ぐっちゃん「なんでダメなのかしら。まぁ私と同じくらいの磐石な関係は無理だろうけどあいつに限って仲良くなれないなんて考えられないわよね」
「・・・(笑うところかしら・・・)」
デイビッド「主従には二種類ある。互いを埋め合うか、相互に高め合うかだ。俺が見るに・・・二人は前者だろう」
ぐっちゃん「解るの、あんた?」
デイビッド「ミョウレンジが怒っているところを見たことがあるか?」
ぐっちゃん「・・・無いわね」
「怒らないのではなく、怒れないのだとしたら・・・アシュヴァッターマンを招いたことには、きっと意味がある」
「「(彼氏・・・)」」
「ミョウレンジが、それに気付ければいいのだが・・・」
霊夢「あんた、カルシウム足りてないんじゃない?煮干し食いなさいよ煮干し」
アシュヴァッターマン「お、おう」
霊夢「怒んないの?」
アシュヴァッターマン「親切にされて怒るやつがいるか!ありがとよ!!!」
霊夢「怒ってるじゃない!?」
「それでは、始めましょうか。実際のところ、あなたと私が出会う予感は既にあったのです。具体的には・・・一万四千年くらいから」
「具体的に、でもくらいなのね・・・やだこの子アバウト・・・」
悩むペペロンチーノと出会った、命と名乗る少女。共に茶をしばいた彼女は流離いの占い師だと言う。茶屋を出た後、彼女はペペロンチーノを占うとして小さな机を出した。其処に大きな大きな水晶珠を用意し、じろりと彼を覗き込む。

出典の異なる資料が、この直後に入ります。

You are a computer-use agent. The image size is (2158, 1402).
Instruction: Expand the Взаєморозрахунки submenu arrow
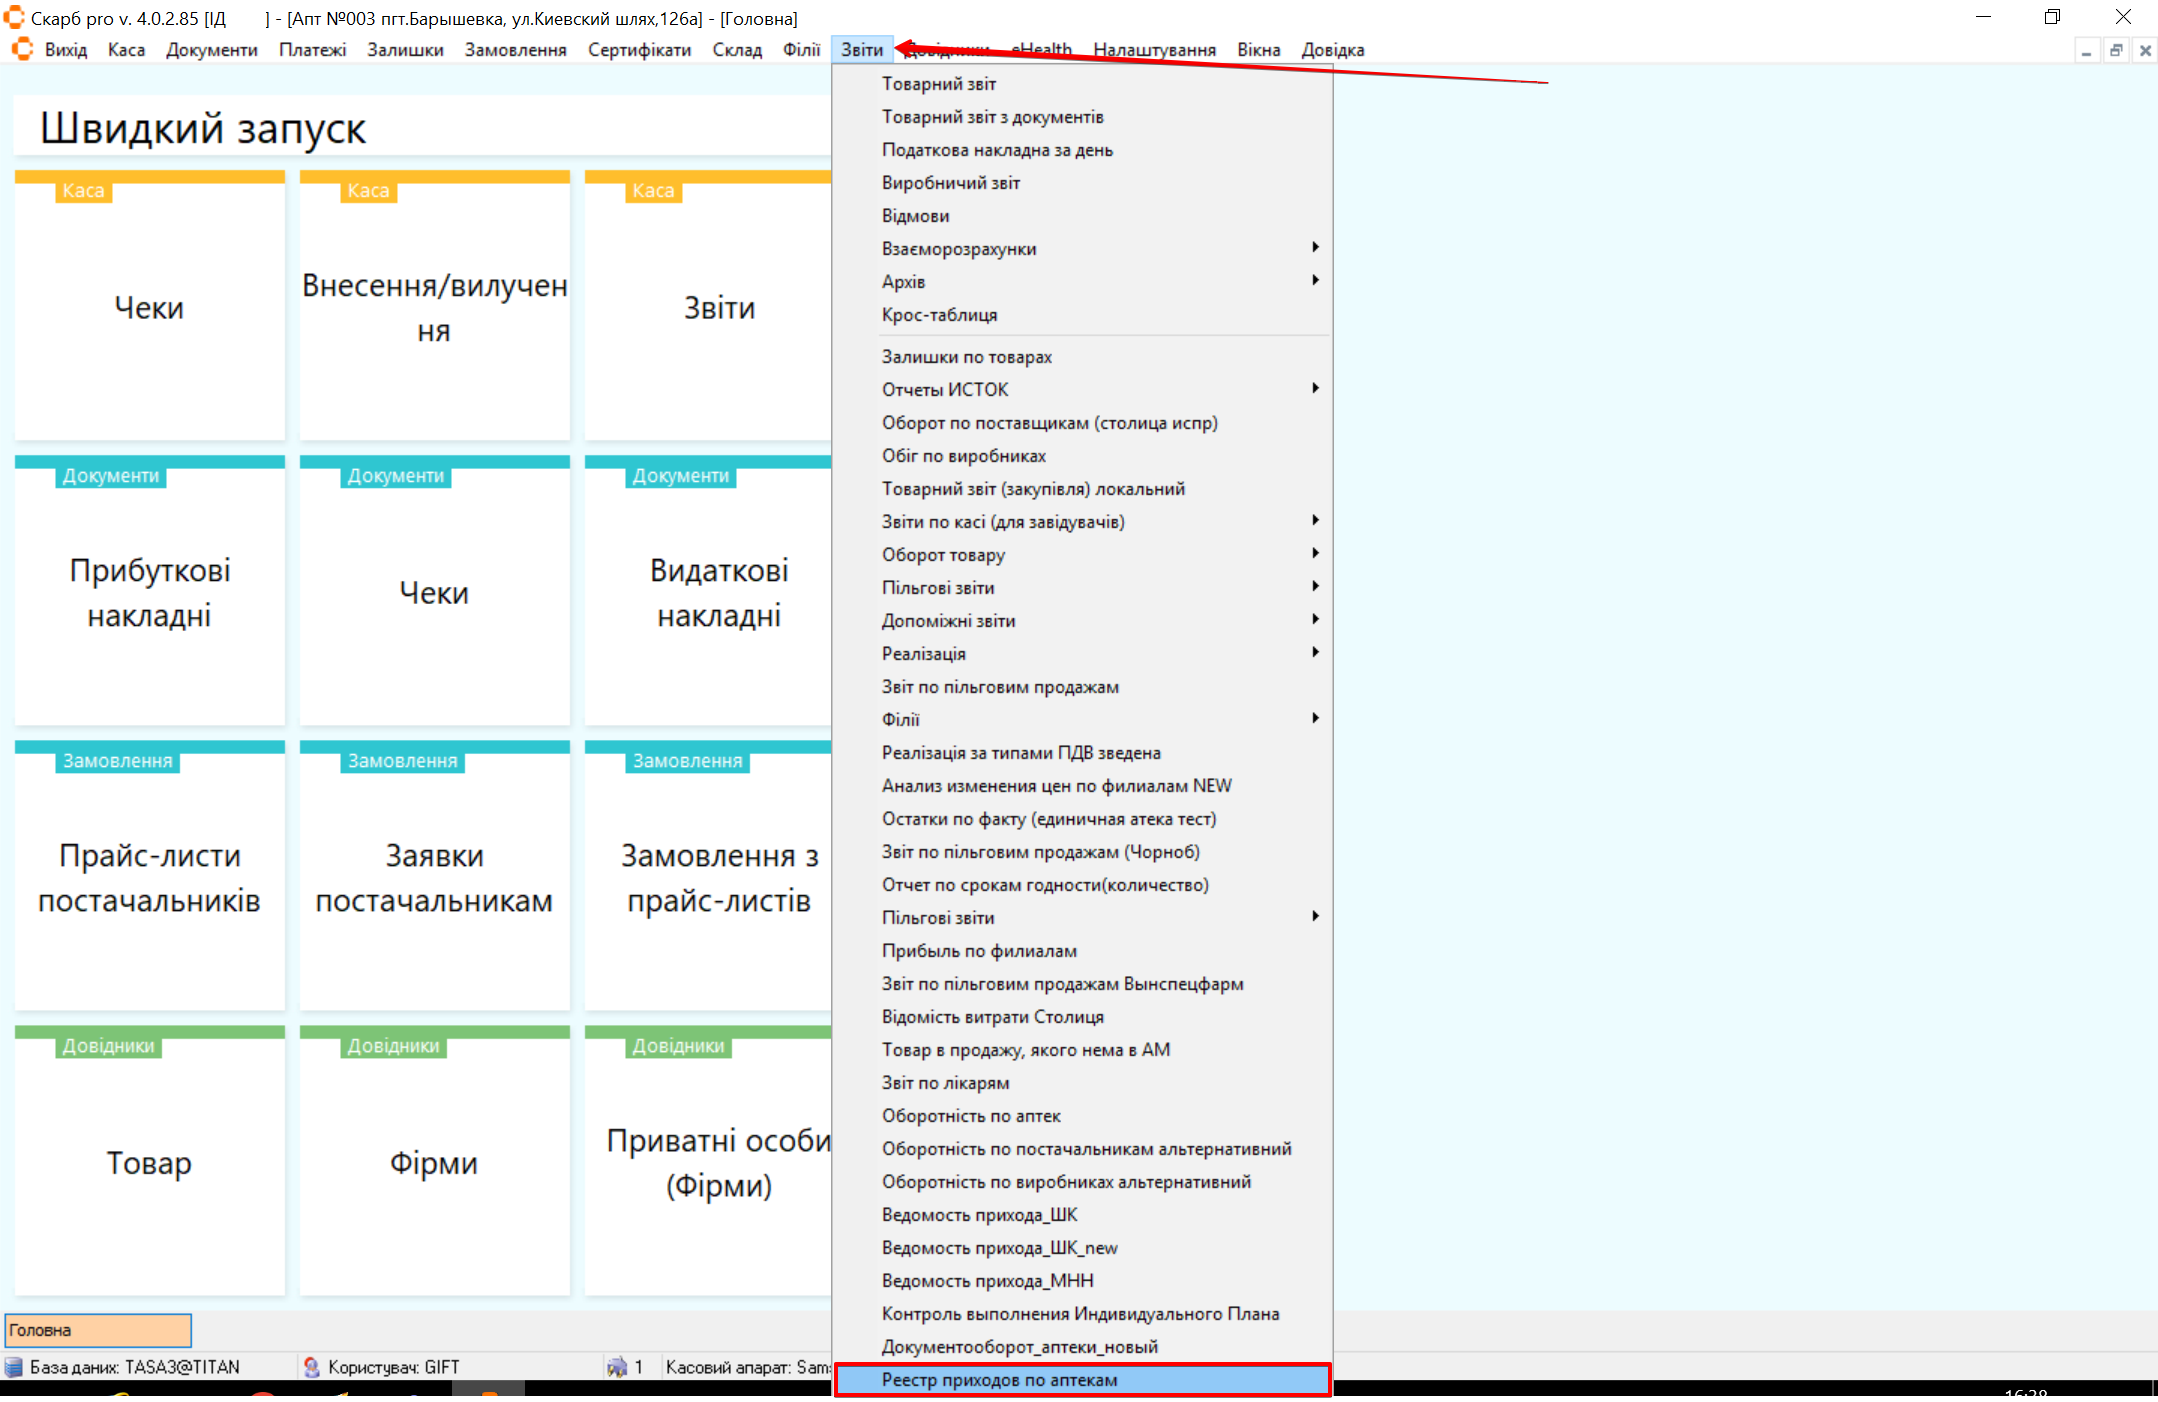pyautogui.click(x=1315, y=247)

「御安心ください。私の占いは大願成就、子孫繁栄、順風満帆、無病息災あらゆるものに効く占いです。きっとそのうちガン細胞にも効くこととなるでしょう。それくらい私の占いは当たるのです。やりましたねペペロンチーノさん」
「なにそれ邪馬台国もビックリじゃない!?実質万病特効薬かしらそれ!?すごいわね占い・・・いえそれ占いって言うのかしら・・・?」
自信ありげに胸を張る命。彼女が言うには、向かい合った相手の事はそれはもう手に取るように解るらしい。ズバズバ当てすぎてリピーターが全く来ない事が悩みの種であるほどにその占いは百発百中・・・解らないことは無いと断言しているのだ。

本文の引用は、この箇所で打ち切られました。